More than just a fun nostalgic journey, MiniPlayer is perfect for playing Apple Music. Once you download the app for the first time, it will immediately show you what’s playing in the Music app and let you control the playback – skip, pause, swipe, change the volume; everything you would expect from a music controller. Click the arrow to the left of the playbar to open advanced controls, including shuffle, repeat, and playlist controls. Dive into the settings to choose whether the timestamp will show the remaining time of your song or the total length of the track. You can also leave the mini player above all windows so that you can access it at any time.

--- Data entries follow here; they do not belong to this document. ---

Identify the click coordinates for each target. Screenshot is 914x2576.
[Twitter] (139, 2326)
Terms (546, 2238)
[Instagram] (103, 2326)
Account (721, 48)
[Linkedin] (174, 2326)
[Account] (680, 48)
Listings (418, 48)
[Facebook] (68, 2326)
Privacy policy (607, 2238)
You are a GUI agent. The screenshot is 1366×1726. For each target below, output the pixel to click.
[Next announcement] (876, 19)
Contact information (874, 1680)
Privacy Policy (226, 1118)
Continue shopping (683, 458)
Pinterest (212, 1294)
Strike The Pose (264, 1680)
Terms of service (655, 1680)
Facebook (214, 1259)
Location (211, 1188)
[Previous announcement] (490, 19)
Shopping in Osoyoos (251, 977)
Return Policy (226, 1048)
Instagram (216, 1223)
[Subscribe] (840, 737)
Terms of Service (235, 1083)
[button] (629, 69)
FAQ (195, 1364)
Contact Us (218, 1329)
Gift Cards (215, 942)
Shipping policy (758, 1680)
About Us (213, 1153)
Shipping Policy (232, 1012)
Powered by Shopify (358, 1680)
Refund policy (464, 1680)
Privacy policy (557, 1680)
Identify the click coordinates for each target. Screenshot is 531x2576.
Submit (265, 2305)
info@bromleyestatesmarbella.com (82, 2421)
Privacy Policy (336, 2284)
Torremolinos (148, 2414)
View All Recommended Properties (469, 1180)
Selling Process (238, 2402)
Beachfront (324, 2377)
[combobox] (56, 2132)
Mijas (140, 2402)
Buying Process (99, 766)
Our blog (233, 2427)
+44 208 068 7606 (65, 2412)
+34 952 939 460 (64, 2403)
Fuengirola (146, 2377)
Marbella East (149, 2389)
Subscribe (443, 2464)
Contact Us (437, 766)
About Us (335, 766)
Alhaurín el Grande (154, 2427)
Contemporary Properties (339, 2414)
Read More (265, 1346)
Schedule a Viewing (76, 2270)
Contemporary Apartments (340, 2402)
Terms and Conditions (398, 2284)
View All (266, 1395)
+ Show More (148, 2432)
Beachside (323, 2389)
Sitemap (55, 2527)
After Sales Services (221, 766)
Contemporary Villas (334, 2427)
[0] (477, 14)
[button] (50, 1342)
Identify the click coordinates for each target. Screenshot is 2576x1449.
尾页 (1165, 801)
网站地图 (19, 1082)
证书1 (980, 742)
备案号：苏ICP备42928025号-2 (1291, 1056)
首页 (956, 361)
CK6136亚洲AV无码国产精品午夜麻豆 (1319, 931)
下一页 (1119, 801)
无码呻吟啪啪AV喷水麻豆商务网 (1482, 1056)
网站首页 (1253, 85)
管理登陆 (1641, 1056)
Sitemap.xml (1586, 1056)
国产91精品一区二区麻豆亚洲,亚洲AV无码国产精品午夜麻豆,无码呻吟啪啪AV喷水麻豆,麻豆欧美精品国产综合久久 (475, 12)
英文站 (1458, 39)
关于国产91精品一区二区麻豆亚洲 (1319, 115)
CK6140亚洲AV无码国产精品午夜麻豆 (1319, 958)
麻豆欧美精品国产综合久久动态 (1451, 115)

Guzman didn’t stop with the iTunes MiniPlayer either: the developer also faithfully recreated the iTunes widget , that fancy oval player that Apple included as part of its “Dashboard” feature (including the classic “flip” to access settings). If you are one of those who prefer to live in 2005, this is for you.

While there are many references to classic programs available for download, Guzmán is doing something different: making these utilities look and feel identical to those released by Apple, those of us who can’t (or don’t want to) afford go of the last get to experience it again, one track at a time.